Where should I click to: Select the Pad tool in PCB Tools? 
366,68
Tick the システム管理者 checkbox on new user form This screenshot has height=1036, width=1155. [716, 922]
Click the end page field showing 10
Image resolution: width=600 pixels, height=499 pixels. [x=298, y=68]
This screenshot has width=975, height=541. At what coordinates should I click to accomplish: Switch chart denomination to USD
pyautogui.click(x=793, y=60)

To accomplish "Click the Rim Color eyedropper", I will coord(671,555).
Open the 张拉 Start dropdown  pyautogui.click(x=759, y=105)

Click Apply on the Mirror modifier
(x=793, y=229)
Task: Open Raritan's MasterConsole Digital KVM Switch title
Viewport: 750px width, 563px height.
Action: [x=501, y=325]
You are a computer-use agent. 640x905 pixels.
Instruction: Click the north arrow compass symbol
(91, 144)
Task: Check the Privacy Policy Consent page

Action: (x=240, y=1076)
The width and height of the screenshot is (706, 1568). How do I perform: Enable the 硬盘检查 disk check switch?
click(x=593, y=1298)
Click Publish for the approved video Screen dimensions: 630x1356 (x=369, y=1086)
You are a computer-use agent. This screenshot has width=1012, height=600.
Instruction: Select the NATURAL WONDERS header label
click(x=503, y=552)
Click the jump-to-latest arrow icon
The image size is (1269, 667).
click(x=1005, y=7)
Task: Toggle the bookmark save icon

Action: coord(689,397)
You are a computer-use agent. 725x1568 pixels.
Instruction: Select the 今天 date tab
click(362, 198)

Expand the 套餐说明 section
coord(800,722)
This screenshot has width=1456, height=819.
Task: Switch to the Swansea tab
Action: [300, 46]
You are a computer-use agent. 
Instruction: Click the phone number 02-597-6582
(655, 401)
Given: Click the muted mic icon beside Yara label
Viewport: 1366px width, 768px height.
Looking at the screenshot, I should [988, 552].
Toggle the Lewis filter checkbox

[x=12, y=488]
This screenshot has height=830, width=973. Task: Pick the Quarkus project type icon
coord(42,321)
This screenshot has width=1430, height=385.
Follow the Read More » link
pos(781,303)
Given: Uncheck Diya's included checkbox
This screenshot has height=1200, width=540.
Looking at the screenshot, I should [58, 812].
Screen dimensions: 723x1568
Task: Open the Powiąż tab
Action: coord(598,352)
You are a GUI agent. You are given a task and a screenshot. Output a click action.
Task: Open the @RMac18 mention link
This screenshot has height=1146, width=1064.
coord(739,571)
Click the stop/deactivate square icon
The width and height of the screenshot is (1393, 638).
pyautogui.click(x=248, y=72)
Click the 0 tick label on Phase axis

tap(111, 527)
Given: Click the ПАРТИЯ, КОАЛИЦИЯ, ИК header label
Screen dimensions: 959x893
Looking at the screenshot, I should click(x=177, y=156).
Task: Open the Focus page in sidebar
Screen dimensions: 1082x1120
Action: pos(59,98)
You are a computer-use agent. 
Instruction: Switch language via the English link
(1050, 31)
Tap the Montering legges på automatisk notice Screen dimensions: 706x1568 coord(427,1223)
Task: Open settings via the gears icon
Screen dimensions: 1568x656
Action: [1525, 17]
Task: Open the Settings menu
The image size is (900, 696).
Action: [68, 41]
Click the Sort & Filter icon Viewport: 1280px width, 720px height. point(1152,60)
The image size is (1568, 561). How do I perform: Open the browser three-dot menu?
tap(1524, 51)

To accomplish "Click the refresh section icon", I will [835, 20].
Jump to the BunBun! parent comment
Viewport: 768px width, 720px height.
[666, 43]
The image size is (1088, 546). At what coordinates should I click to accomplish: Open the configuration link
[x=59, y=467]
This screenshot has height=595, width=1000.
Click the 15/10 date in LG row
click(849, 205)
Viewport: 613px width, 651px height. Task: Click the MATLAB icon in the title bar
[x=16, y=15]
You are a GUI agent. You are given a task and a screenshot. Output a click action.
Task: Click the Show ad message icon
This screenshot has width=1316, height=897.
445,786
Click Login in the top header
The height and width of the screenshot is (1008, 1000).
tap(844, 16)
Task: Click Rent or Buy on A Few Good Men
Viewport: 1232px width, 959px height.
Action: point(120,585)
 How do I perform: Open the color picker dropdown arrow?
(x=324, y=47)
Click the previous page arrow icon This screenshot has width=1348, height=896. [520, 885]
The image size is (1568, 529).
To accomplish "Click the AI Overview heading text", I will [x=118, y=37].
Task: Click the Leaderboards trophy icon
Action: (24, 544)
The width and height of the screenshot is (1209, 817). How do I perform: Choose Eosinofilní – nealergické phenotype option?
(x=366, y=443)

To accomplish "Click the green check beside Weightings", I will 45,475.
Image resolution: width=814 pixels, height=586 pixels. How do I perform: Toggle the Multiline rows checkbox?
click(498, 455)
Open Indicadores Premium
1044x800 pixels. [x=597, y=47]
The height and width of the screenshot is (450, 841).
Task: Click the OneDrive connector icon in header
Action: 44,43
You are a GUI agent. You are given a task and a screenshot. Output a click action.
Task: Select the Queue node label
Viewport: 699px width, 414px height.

## YOUR GOAL:
Which lines in the records above contain the word "computer"? Copy each one.

## SOLUTION TO THE EXERCISE:
You are a computer-use agent. 640x905 pixels.
You are a computer-use agent. This screenshot has width=1012, height=600.
You are a computer-use agent. 725x1568 pixels.
You are a computer-use agent. 
You are a computer-use agent. 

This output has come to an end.